II. Die Entscheidung des Bundesarbeitsgerichtes

Nachdem die Vorinstanzen der Klage jeweils stattgaben, entschied auch das Bundesarbeitsgericht gegen die Revision der Beklagten. Die selbsterteilte Quarantäneverordnung des Betriebes führe nicht zu einer Leistungsunfähigkeit des Klägers im Sinne des § 297 BGB. Die fehlende Möglichkeit zur Leistungserbringung sei vorliegend allein von der Beklagten gesetzt worden. Dass eine Beschäftigung des Klägers trotz eines Infektionsrisikos für die Beklagte aufgrund betrieblicher Umstände unzumutbar war, konnte die Beklagte nicht vorbringen. Zudem hätte die Beklagte den Kläger nicht anweisen dürfen, für 14 Tage ohne Entgeltfortzahlung dem Betrieb fernzubleiben. Darin liege eine unbillige Weisung im Sinne des § 106 GewO. Die Beklagte hätte dem Kläger zumindest die Möglichkeit geben müssen, durch einen weiteren PCR-Test das Infektionsrisiko nahezu vollständig auszuschließen. So hätten der ordnungsgemäße Betriebsablauf und der erforderliche Schutz der Gesundheit der übrigen Arbeitnehmer gesichert werden können.
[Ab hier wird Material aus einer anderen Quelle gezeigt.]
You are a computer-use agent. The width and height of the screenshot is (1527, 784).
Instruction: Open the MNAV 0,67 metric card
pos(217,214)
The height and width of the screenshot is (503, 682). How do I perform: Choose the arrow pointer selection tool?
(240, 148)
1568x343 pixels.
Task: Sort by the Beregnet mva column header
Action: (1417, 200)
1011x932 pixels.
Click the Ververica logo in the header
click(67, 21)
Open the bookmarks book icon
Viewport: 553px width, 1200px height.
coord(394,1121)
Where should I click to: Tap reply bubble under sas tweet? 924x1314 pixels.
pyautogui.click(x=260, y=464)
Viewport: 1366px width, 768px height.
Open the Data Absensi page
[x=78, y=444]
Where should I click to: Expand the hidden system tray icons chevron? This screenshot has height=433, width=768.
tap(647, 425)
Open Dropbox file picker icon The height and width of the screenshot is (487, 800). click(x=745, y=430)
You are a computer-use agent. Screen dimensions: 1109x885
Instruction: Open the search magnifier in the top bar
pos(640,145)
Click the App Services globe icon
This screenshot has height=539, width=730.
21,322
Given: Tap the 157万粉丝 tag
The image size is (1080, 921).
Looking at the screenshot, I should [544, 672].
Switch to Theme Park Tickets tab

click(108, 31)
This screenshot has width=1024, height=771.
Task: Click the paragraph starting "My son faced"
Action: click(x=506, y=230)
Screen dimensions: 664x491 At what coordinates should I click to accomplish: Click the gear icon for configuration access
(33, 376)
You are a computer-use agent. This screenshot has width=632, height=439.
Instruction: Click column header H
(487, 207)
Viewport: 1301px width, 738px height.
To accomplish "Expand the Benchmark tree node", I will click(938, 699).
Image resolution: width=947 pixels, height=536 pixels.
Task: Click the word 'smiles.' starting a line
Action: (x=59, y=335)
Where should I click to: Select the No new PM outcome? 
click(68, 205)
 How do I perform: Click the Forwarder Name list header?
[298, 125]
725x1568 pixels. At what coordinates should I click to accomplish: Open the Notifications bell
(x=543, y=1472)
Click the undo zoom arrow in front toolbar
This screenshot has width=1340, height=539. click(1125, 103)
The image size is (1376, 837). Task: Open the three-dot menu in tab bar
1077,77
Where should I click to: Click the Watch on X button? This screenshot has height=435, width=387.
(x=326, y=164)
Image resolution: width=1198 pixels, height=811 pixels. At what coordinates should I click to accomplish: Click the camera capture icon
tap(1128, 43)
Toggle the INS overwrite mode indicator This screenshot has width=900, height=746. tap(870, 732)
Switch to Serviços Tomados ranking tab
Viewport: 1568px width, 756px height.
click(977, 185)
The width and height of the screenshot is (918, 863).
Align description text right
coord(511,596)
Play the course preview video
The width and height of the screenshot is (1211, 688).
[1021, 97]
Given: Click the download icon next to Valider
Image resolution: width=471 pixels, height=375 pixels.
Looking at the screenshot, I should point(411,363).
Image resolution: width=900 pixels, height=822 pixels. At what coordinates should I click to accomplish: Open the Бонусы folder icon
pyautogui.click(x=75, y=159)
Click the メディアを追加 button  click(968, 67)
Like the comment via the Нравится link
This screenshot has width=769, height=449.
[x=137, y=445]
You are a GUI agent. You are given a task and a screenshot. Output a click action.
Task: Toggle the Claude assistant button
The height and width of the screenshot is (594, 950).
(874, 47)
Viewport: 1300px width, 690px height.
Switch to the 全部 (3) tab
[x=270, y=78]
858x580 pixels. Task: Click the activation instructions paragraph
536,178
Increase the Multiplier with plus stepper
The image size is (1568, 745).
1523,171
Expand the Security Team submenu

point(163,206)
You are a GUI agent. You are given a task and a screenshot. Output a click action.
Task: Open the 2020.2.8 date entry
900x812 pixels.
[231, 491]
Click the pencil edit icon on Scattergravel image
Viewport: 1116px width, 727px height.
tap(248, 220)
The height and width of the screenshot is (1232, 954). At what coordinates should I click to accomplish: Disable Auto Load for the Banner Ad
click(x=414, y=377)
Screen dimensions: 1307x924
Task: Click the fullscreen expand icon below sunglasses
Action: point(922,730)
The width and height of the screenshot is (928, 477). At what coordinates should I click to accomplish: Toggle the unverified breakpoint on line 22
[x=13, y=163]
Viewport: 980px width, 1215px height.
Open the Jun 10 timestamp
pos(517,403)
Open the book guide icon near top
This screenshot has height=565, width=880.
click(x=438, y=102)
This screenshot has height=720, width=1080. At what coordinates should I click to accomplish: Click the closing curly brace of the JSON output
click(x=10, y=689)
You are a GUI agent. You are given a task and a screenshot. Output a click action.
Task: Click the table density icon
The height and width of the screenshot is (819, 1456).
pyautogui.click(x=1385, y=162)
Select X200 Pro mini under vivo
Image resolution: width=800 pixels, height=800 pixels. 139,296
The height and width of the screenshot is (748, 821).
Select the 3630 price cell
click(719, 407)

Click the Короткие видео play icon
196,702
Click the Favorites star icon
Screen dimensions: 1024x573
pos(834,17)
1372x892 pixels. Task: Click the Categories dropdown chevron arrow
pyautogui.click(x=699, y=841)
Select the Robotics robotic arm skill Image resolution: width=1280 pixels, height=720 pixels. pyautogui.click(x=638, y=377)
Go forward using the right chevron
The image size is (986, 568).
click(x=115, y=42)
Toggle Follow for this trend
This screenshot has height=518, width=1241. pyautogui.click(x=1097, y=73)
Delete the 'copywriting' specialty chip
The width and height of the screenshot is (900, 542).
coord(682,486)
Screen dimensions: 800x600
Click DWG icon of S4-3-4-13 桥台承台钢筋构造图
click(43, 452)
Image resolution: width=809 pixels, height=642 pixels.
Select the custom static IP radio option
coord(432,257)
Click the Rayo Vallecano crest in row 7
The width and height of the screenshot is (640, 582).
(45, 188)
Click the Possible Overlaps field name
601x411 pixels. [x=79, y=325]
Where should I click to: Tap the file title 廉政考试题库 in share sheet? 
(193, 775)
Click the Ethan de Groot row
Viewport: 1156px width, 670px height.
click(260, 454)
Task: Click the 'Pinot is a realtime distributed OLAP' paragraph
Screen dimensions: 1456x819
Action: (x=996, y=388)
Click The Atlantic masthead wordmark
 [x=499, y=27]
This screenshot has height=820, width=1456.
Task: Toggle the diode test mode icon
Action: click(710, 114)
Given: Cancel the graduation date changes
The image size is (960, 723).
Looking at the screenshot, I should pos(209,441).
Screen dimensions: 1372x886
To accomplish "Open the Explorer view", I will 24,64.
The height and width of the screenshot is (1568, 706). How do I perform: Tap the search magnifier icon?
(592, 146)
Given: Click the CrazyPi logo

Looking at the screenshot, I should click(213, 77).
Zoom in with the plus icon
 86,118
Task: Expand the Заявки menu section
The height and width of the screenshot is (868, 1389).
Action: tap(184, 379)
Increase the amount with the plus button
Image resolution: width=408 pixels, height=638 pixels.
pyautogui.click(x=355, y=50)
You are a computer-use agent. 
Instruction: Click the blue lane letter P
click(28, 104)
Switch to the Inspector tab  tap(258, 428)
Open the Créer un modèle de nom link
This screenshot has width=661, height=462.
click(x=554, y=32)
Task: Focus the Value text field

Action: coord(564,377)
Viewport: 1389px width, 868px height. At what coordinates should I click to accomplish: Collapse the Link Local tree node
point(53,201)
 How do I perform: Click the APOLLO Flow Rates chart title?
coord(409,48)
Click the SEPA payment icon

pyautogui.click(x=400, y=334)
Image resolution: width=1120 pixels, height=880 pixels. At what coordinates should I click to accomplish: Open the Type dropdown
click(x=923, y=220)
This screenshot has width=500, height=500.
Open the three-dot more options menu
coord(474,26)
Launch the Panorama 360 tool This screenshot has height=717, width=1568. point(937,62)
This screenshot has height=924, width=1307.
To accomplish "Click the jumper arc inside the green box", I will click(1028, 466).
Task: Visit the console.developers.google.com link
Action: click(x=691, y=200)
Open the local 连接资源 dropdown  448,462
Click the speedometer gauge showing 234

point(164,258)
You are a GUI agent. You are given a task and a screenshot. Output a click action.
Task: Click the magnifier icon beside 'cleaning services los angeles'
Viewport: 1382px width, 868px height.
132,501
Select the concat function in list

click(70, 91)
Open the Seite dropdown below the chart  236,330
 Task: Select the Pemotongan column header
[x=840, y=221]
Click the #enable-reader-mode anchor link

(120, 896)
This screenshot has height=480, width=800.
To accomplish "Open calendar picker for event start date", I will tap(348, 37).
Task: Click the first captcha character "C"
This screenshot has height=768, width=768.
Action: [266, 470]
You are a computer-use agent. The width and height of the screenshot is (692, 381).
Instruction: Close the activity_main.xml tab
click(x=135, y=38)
III. Konsequenzen für die Praxis

Das Urteil gibt einen guten Ausblick darauf, wie Betriebe in Zukunft auf Infektionsrisiken reagieren können und sollten. Eine strengere Quarantäneordnung als die geltenden gesetzlichen Vorgaben ist grundsätzlich möglich, muss jedoch auch die Interessen der betroffenen Arbeitnehmer berücksichtigen. Ein pauschales Zutrittsverbot ist dabei nur bei gleichzeitiger Entgeltfortzahlung möglich. Will ein Arbeitgeber die Entgeltfortzahlung vermeiden, so muss er dem Arbeitnehmer die Möglichkeit einräumen, die Quarantäne unter zumutbaren Auflagen zu verhindern.

Sollten nicht außergewöhnliche betriebliche Umstände einen erhöhten Infektionsschutz erforderlich machen, so kann Arbeitgebern darüber hinaus geraten werden, sich an den gesetzlichen Vorgaben des jeweiligen Bundeslandes zu orientieren. Ob ein Arbeitnehmer im Fall einer behördlich angeordneten Quarantäne im Sinne des § 297 BGB nicht in der Lage ist, seine Leistung zu erbringen, ist jedoch stark einzelfallabhängig und erfordert stets eine umfangreiche Prüfung der Umstände, die zur Quarantäne geführt haben. Bei einer selbstverschuldeten behördlichen Quarantäne (beispielsweise einer Urlaubsreise trotz Risikogebiet-Status) kann der Arbeitgeber keine Erstattung nach § 56 IfSG verlangen, ist allerdings auch regelmäßig nicht zur Fortzahlung des Entgelts verpflichtet.